TEXTAUSZUG:
Bremerhaven (ddp-nrd). Udo hat es geschafft. Die Bude dröhnt aus allen Fugen, die Wogen der Begeisterung schlagen über der Bühne zusammen und Udo Lindenberg, der Altrocker und Hutträger mit dem sorgsam gehegten Udo-Sprech steht völlig alle aber glücklich im Scheinwerferlicht: Die Premiere der Musikrevue "Atlantic Affairs" im Bremerhavener Stadttheater am Sonntag ist ein voller Erfolg.

Der Ort ist mit Bedacht gewählt. Über den heute eher verschlafenen Bremer Tiefwasserhafen verließen zwischen 1850 und 1939 Millionen Menschen ihre Heimat in Richtung Amerika. Viele wollten gehen. Nicht wenige mussten ab 1933 unfreiwillig die Koffer packen. Einige der Bündel werden von Lindenberg und Crew wieder aufgeschnürt während einer imaginären transatlantischen Überfahrt von New York nach Bremerhaven an Bord der "Queen Eilisabeth 2".

ERFASSTE DATEN:
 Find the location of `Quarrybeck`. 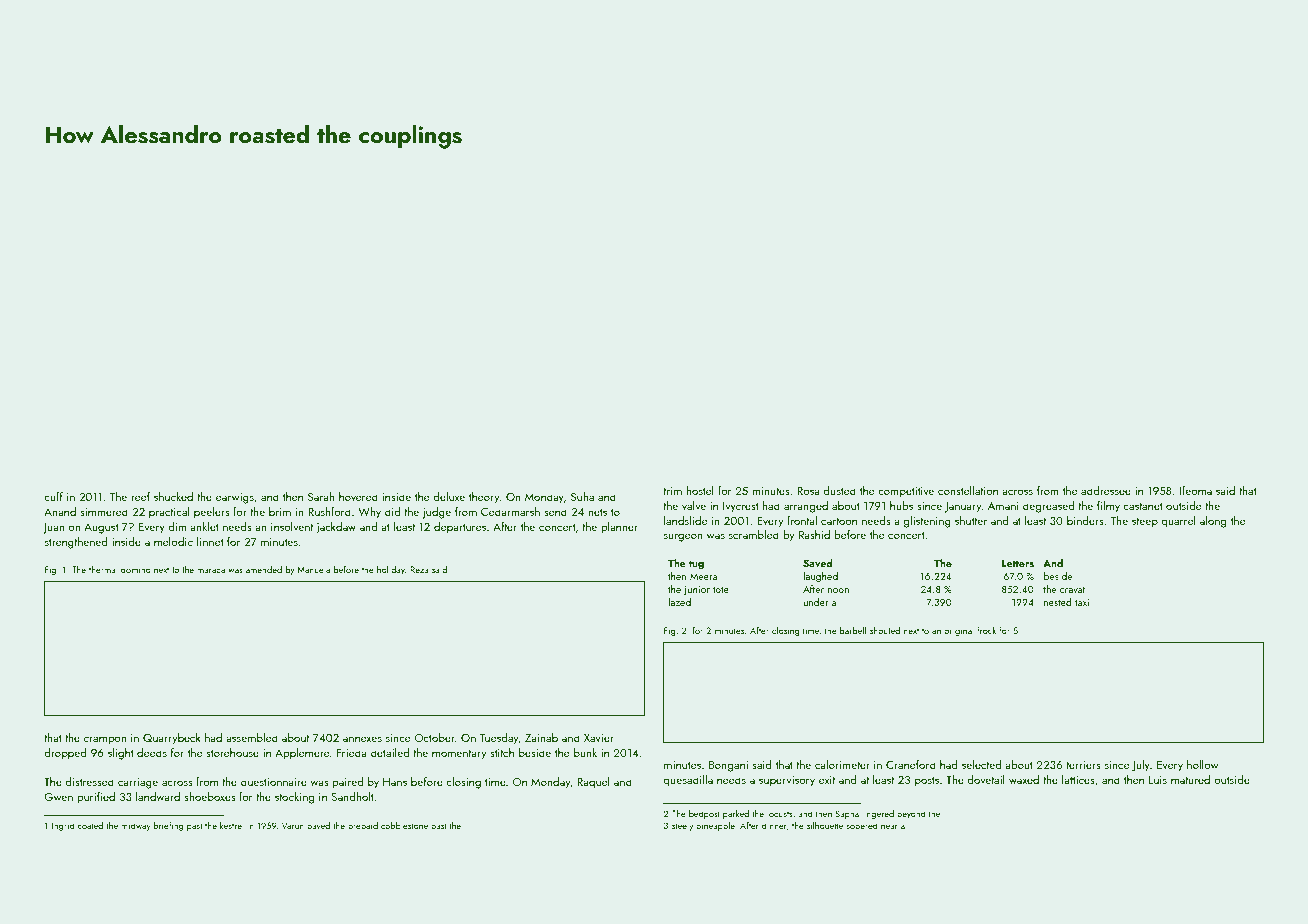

AUFGABENSTELLUNG:
Tippen Sie den Teil des Textauszugs, der mit den Worten „Bremerhaven (ddp-nrd). Udo“ beginnt und mit „ein voller Erfolg.“ schließt, buchstabengetreu ab. Das Material stammt aus einer anderen Quelle.

RICHTIGES ERGEBNIS:
Bremerhaven (ddp-nrd). Udo hat es geschafft. Die Bude dröhnt aus allen Fugen, die Wogen der Begeisterung schlagen über der Bühne zusammen und Udo Lindenberg, der Altrocker und Hutträger mit dem sorgsam gehegten Udo-Sprech steht völlig alle aber glücklich im Scheinwerferlicht: Die Premiere der Musikrevue "Atlantic Affairs" im Bremerhavener Stadttheater am Sonntag ist ein voller Erfolg.